(Aim of the task)
Filter these records by the string "pixels", copying each line that holds it.

(Data to use)
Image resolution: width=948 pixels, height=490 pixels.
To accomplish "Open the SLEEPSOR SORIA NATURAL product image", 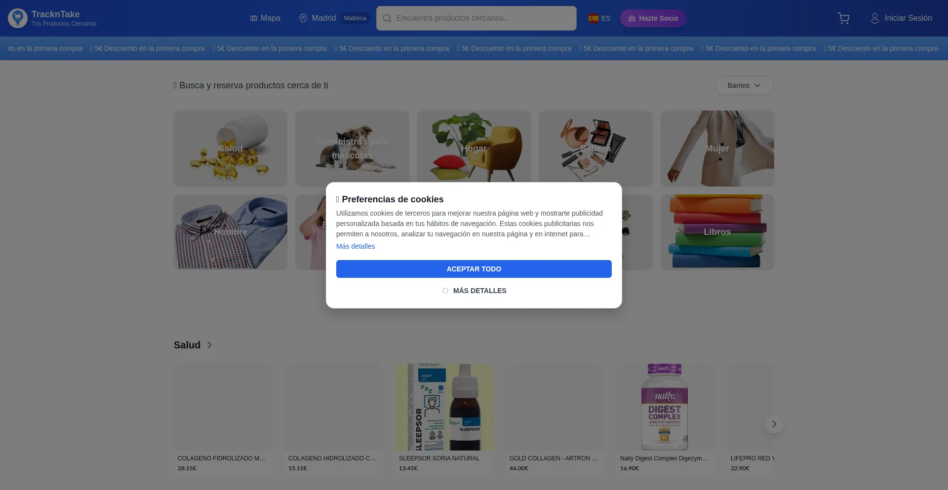I will pyautogui.click(x=444, y=407).
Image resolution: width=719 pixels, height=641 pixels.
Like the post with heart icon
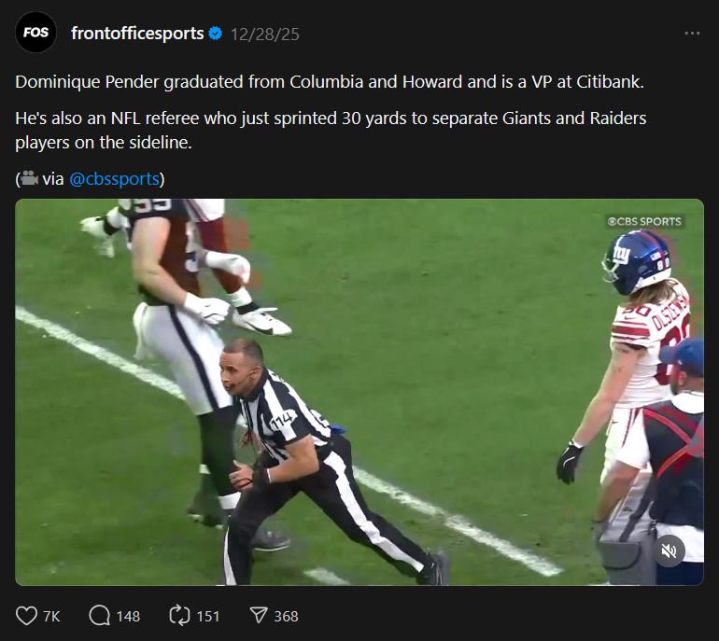[26, 616]
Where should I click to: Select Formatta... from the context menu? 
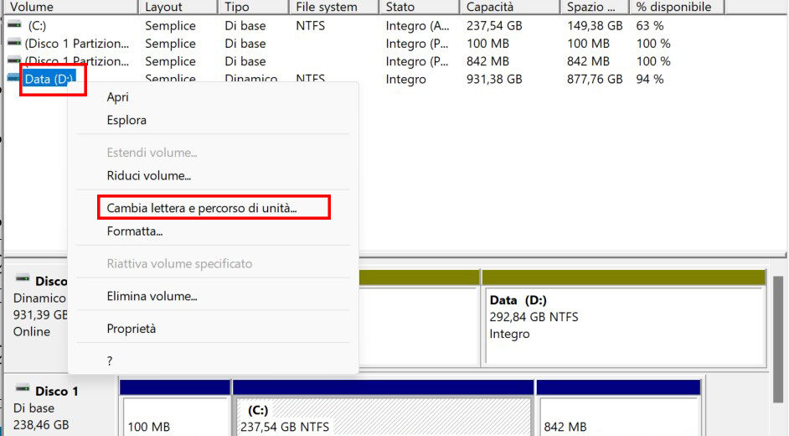click(135, 231)
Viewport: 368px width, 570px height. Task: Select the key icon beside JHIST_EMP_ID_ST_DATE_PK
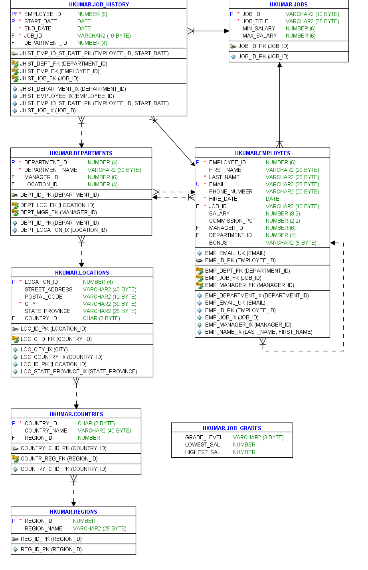pos(15,53)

(Output of the exercise)
Image resolution: width=948 pixels, height=490 pixels.
Image resolution: width=719 pixels, height=641 pixels.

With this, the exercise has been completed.